FYI, this is Edsger Dijkstra’s Shunting-Yard Algorithm.

In this case, I will use an operator stack and an expression stack. Since numbers are considered expressions in most languages, I’ll use the expression stack to store them.

class ExprNode:
    char c
    ExprNode operand1
    ExprNode operand2

    ExprNode(char num):
        c = num
        operand1 = operand2 = nil

    Expr(char op, ExprNode e1, ExprNode e2):
        c = op
        operand1 = e1
        operand2 = e2

# Parser
ExprNode parse(string input):
    char c
    while (c = input.getNextChar()):
        if (c == '('):
            operatorStack.push(c)

        else if (c.isDigit()):
            exprStack.push(ExprNode(c))

        else if (c.isOperator()):
            while(operatorStack.top().precedence >= c.precedence):
                operator = operatorStack.pop()
                # Careful!
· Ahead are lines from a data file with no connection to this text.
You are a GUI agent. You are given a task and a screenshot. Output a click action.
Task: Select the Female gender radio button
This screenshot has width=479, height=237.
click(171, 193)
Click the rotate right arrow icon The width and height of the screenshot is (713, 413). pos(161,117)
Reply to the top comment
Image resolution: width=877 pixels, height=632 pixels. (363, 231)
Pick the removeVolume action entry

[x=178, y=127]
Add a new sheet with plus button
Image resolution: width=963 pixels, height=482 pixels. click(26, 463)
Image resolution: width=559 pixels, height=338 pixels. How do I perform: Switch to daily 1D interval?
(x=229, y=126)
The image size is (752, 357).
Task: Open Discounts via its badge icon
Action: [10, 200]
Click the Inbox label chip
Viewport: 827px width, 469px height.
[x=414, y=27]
The second operand was pushed last.
                e2 = exprStack.pop()
                e1 = exprStack.pop()
                exprStack.push(ExprNode(operator, e1, e2))

            operatorStack.push(c)

        else if (c == ')'):
            while (operatorStack.top() != '('):
                operator = operatorStack.pop()
                # Careful! The second operand was pushed last.
                e2 = exprStack.pop()
                e1 = exprStack.pop()
                exprStack.push(ExprNode(operator, e1, e2))
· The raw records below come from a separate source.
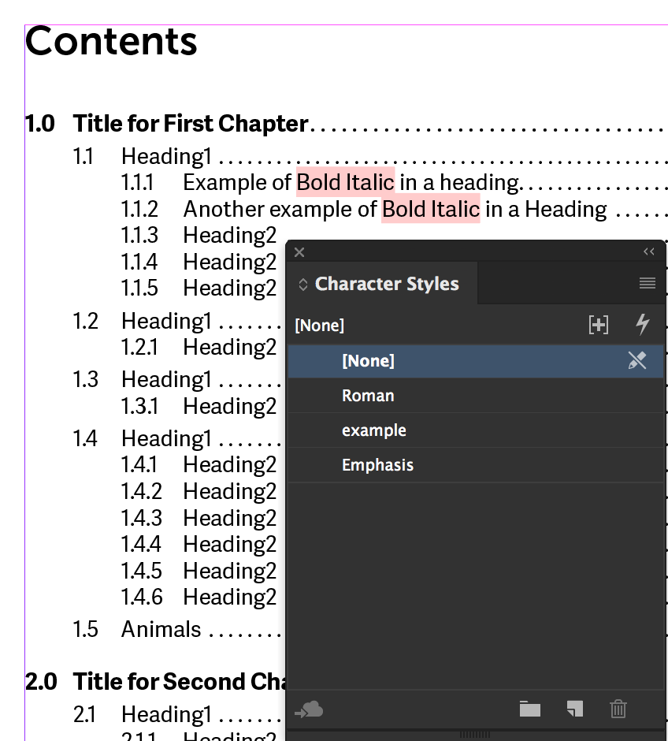
Task: Click the trash icon to delete style
Action: [x=618, y=709]
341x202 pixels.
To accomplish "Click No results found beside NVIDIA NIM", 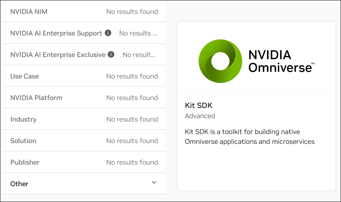I will click(132, 12).
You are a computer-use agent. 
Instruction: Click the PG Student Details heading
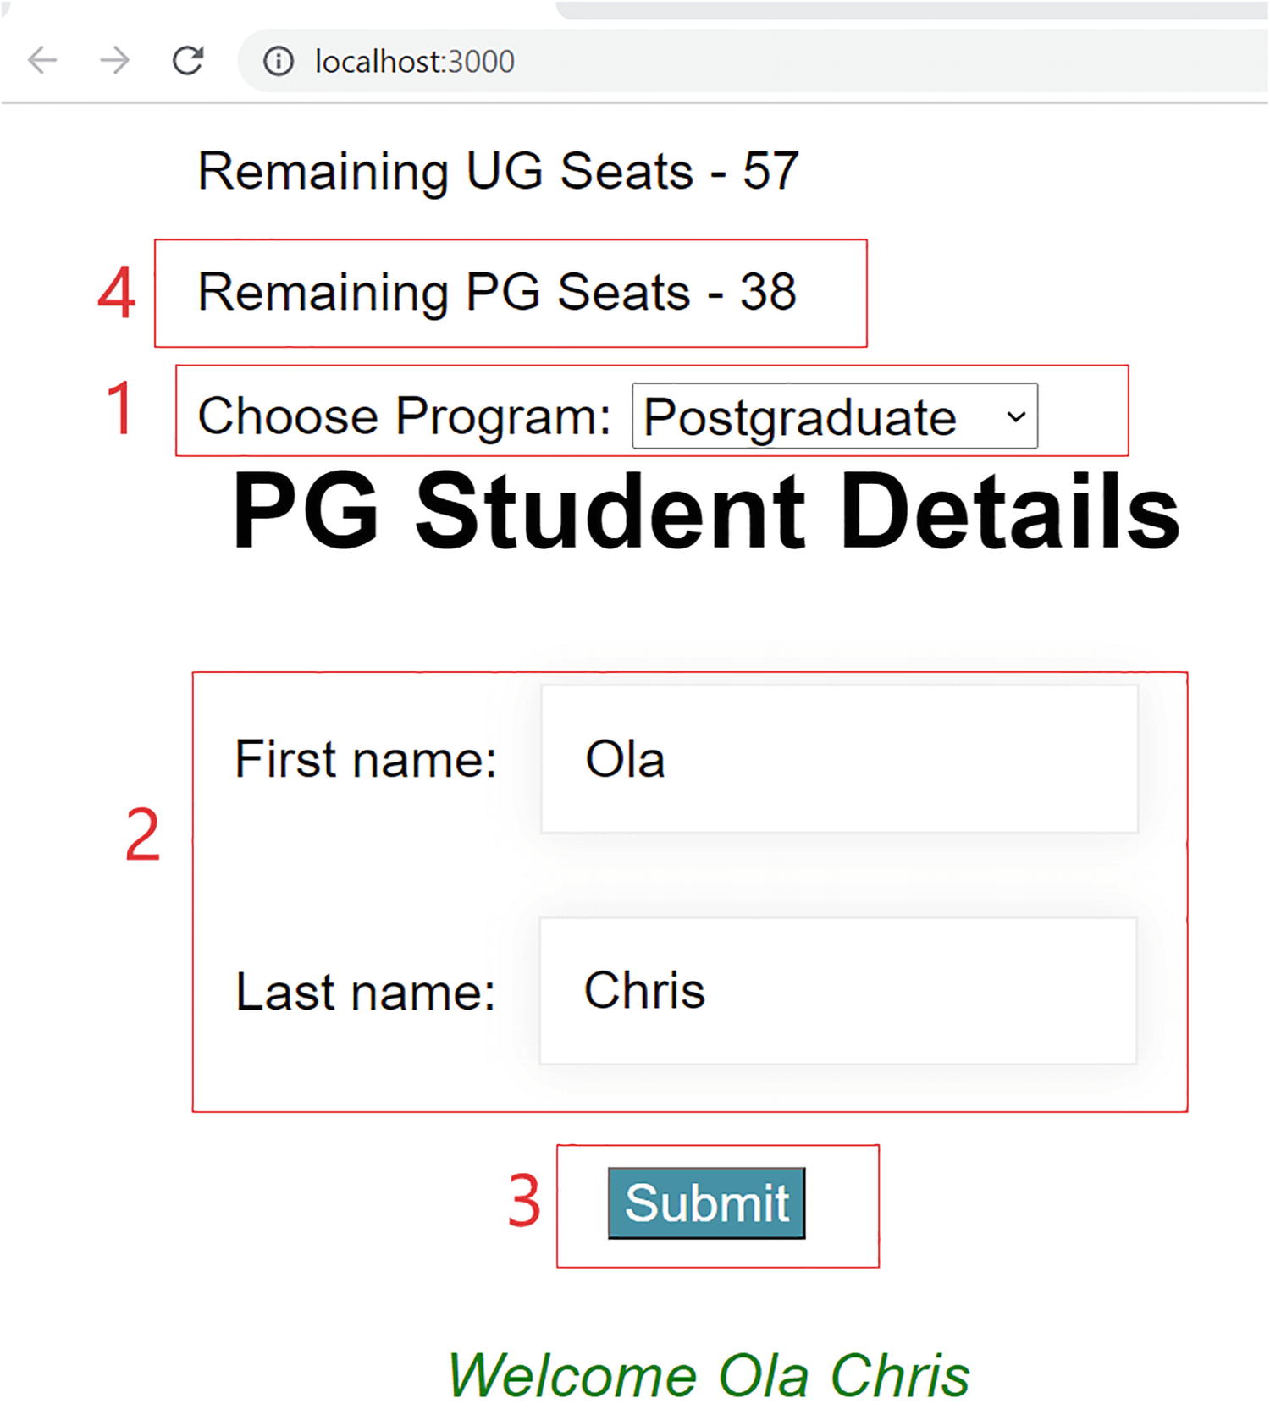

            # Pop the '(' off the operator stack.
            operatorStack.pop()

        else:
            error()
            return nil

    # There should only be one item on exprStack.
    # It's the root node, so we return it.
    return exprStack.pop()

(Please be nice about my code. I know it’s not robust; it’s just supposed to be pseudocode.)

Anyway, as you can see from the code, arbitrary expressions can be operands to other expressions. If you have the following input:

5 * 3 + (4 + 2 % 2 * 8)

the code I wrote would produce this AST:

     +
    / 
   /   
  *     +
 /    / 
5   3 4   *
         / 
        %   8
       / 
      2   2

And then when you want to produce the code for that AST, you do a Post Order Tree Traversal. When you visit a leaf node (with a number), you generate a constant because the compiler needs to know the operand values. When you visit a node with an operator, you generate the appropriate instruction from the operator. For example, the ‘+’ operator gives you an “add” instruction.

3

There is a significant difference between how an AST is typically depicted in test (a tree with numbers/variables at the leaf nodes and symbols at interior nodes) and how it is actually implemented.
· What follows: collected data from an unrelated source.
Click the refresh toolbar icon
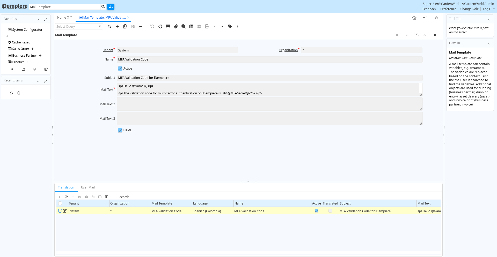 160,26
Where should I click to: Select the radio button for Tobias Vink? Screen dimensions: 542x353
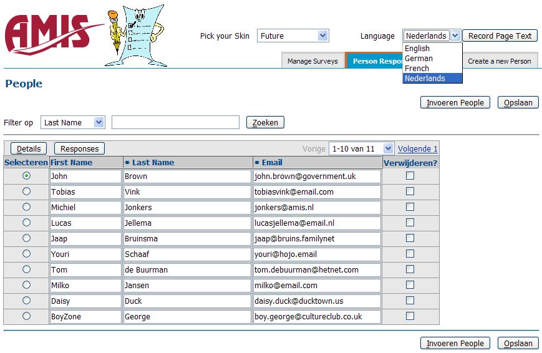pyautogui.click(x=26, y=191)
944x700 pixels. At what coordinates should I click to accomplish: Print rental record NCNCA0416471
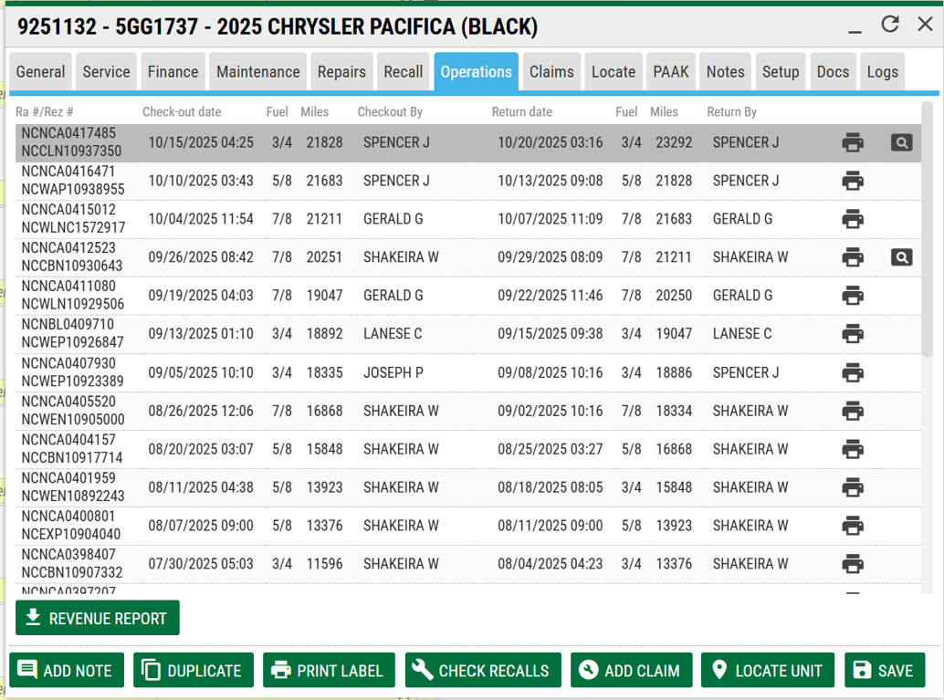(853, 181)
The typical implementation of an AST (in an OO language) makes heavy use of polymorphism. The nodes in the AST are typically implemented with a variety of classes, all deriving from a common ASTNode class. For each syntactical construct in the language you are processing, there will be a class for representing that construct in the AST, such as ConstantNode (for constants, such as 0x10 or 42), VariableNode (for variable names), AssignmentNode (for assignment operations), ExpressionNode (for generic expressions), etc.
Each specific node type specifies if that node has children, how many and possibly of what type. A ConstantNode will typically have no children, an AssignmentNode will have two and a ExpressionBlockNode can have any number of children.

The AST gets built by the parser, who knows what construct it has just parsed, so it can construct the right kind of AST Node.

When traversing the AST, the polymorphism of the nodes comes really into play. The base ASTNode defines the operations that can be performed on the nodes, and each specific node type implements those operations in the specific way for that particular language construct.

Building the AST from the source text is “simply” parsing. How exactly it is done depends upon the parsed formal language and the implementation. You could use parser generators like menhir (for Ocaml), GNU bison with flex, or ANTLR etc etc. It is often done “manually” by coding some recursive descent parser (see this answer explaining why). The contextual aspect of parsing is often done elsewhere (symbol tables, attributes, ….).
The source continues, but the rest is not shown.